Data Brief. 2024 Aug 8;56:110813. doi: 10.1016/j.dib.2024.110813. eCollection 2024 Oct.
Developing Deep Learning Optical Character Recognition is an active area of research, where models based on deep neural networks are trained on data to eventually extract text within an image. Even though many advances are currently being made in this area in general, the Arabic OCR domain notably lacks a dataset for ancient manuscripts. Here, we fill this gap by providing both the image and textual ground truth for a collection of ancient Arabic manuscripts. This scarce dataset is collected from the central library of the Islamic University of Madinah, and it encompasses rich text spanning different geographies across centuries.

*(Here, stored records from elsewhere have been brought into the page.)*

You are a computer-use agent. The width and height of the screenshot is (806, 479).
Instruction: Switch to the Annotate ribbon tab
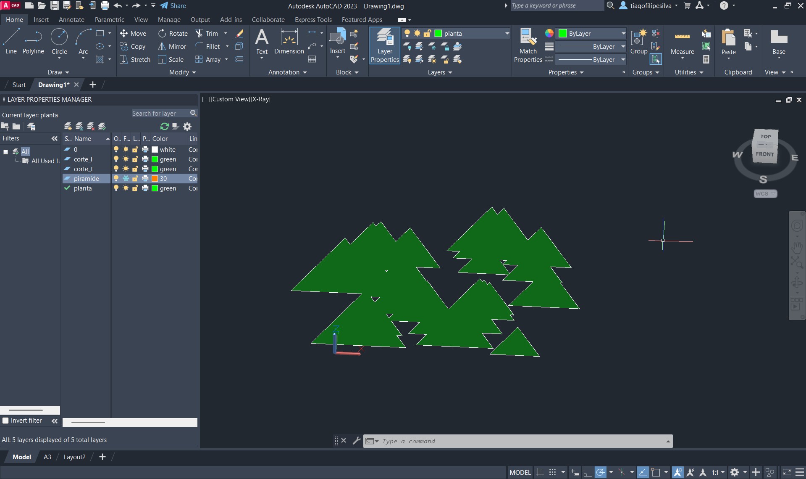coord(71,20)
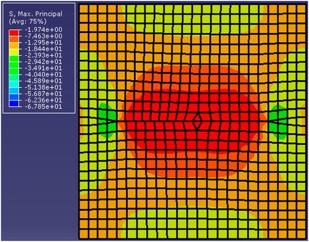Click the green stress zone on right side
This screenshot has width=309, height=242.
(x=278, y=122)
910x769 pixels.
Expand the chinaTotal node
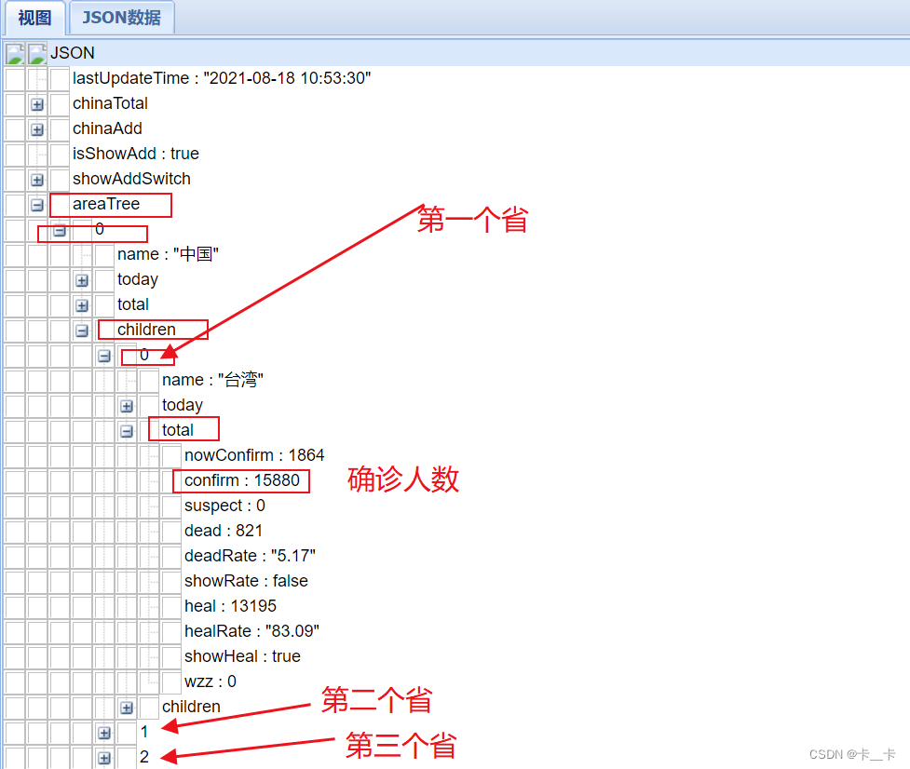[37, 104]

Specifically, eight ancient books with a total of forty pages, both images and text, transcribed by the experts, are present in this dataset. Particularly, this dataset holds a significant value due to the unavailability of such data publicly, which conspicuously contributes to the deep learning models development/augmenting, validation, testing, and generalization by researchers and practitioners, both for the tasks of Arabic OCR and Arabic text correction.

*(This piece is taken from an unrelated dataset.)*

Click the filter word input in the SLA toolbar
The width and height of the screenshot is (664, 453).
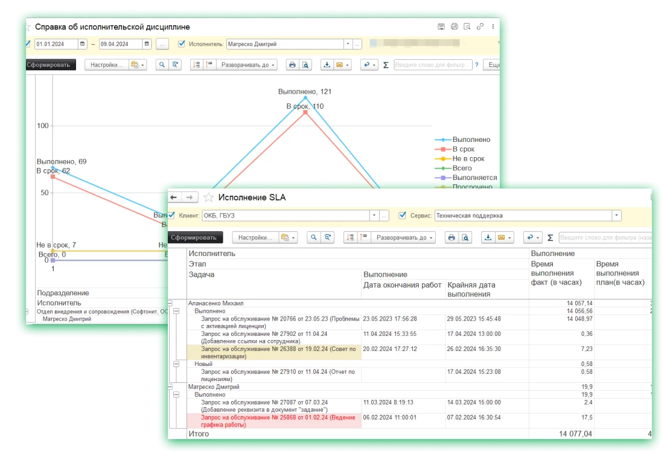pos(604,238)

开发深度学习光学字符识别是一个活跃的研究领域,在这个领域中,基于深度神经网络的模型会在数据上进行训练,最终从图像中提取文本。尽管目前该领域总体上取得了许多进展,但阿拉伯语光学字符识别领域明显缺乏用于古代手稿的数据集。在这里,我们通过提供一组古代阿拉伯语手稿的图像和文本真值来填补这一空白。这个稀缺的数据集是从麦地那伊斯兰大学中央图书馆收集的,它包含了跨越几个世纪、来自不同地区的丰富文本。具体来说,这个数据集中有八本古书,共四十页,既有图像也有专家转录的文本。特别地,由于此类数据无法公开获取,这个数据集具有重要价值,它显著有助于研究人员和从业者进行深度学习模型的开发/扩充、验证、测试以及泛化,无论是用于阿拉伯语光学字符识别任务还是阿拉伯语文本校正任务。